Part B Feature Matching

In the second part, we aim to implement feature matching for autostitching. Building on the essential steps outlined in the MMOP paper, we will create an autostitching system. This write-up includes intermediate results for each step and details of the implementations.

Corner Detection

To find the features, we can firstly use the Harris Interest Point Detector. We directly use the course's sample code for the interest points extraction.


All points (over 20k)	Top 300 points

The implementation of the Harris Interest Point Detector produces over 20,000 interest points, which is impossible for performing feature mapping on all detected points. To address this, we can extract only the top k points based on their strength or likelihood of representing an edge. However, as shown in the graph on the right, the Harris interest points are not evenly distributed spatially. This uneven distribution makes Adaptive Non-Maximal Suppression (ANMS) particularly useful in selecting key points with better spatial coverage.

Adaptive Non-Maximal Suppression (ANMS)

For me, reading the MMOP paper can sometimes be confusing, but the ANMS algorithm is quite powerful in ensuring that interest points are evenly distributed across the space. The paper introduces the concept of a suppression radius. Within the suppression radius, no other interest points should be taken (it's like selecting the local maximum). To find the suppression radius, we search within the available interest points to extract a subset of points with a higher h value. If this subset is empty, we assign infinity as the suppression radius.

In practice, we sort the suppression radii, with larger values indicating more important points locally. We then select the top k points from this sorted list and include them in our set.

The following is result when we use c_robust = 0.9 and only extract top 30 interest points. We can see that the distribution is much more even across the image.

Feature Descriptor Extraction

The feature descriptor is simply an 8x8 patch around our interest points. One useful trick is to perform downsampling first. We can use transform.resize with anti-aliasing enabled. This allows the feature descriptor to cover a larger region, making it more robust.

Feature Matching

For each feature in the source image, we aim to find a matching feature in the target image. Similarity is measured using the L2 distance.

As outlined in the MMOP paper, we need to examine the ratio between the best match and the second-best match. To ensure accuracy, the best match should be significantly better than the second-best candidate, thereby increasing the likelihood of identifying correct matches. Additionally, to prevent multiple features from the source image from being mapped to the same feature in the target image, we use a hashset to store all previously matched features.

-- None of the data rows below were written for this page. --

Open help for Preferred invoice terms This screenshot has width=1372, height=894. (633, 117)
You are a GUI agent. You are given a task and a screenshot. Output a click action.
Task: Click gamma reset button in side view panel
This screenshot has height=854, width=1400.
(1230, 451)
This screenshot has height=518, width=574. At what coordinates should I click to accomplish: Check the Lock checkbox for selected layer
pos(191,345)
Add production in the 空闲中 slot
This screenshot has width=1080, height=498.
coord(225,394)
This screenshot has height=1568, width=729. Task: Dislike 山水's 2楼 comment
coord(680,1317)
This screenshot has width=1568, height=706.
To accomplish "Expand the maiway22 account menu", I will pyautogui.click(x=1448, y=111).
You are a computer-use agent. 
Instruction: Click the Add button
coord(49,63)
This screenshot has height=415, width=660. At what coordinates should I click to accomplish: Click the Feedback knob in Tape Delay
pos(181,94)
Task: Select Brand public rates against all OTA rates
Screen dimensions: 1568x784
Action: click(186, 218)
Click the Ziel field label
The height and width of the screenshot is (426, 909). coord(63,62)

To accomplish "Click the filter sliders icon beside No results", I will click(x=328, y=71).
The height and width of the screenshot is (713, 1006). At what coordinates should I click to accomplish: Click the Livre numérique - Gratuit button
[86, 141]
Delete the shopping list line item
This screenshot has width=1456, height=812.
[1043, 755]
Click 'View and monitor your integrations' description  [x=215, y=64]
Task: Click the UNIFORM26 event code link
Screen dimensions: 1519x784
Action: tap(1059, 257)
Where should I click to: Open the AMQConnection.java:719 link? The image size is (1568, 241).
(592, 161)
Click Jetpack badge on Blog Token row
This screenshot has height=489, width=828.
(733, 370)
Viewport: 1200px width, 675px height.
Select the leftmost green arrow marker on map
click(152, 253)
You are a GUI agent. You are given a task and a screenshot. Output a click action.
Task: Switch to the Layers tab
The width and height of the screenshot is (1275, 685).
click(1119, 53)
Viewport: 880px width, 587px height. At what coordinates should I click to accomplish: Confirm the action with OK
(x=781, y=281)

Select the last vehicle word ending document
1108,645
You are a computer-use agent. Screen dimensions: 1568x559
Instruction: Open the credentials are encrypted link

Here's the results when we choose r = 0.7:

4-Point RANSAC

To further reduce the errors, we're going to implement the RANSAC algorithm. Following the steps:

Randomly choose 4 points
Estimate the homography based on these 4 points
Predict on the rest of pair of correspondences, calculate the number of inliers. Keep the largest inliers set.

Repeat 1-3 4. Recalculate the homography using all inliers.

Result

Here's the result:

Image 1

Auto	Manual

Image 2

Auto	Manual

Image 3

Auto	Manual

As we can see, it produces very similar results. Our feature matching for autostitching performs relatively well on our dataset.

What have you learned?

I've learned the concept of selecting good features. Sometimes, absolute metrics don't make sense; for example, if we manually set a threshold for the L2 distance in feature matching, it can be challenging to adapt it across different images. Instead, we compare the first match to the second match. This same idea applies to the RANSAC algorithm, where we use a voting mechanism to select the best matching pairs. Understanding these algorithmic approaches has really improved my understanding of optimization and feature extraction.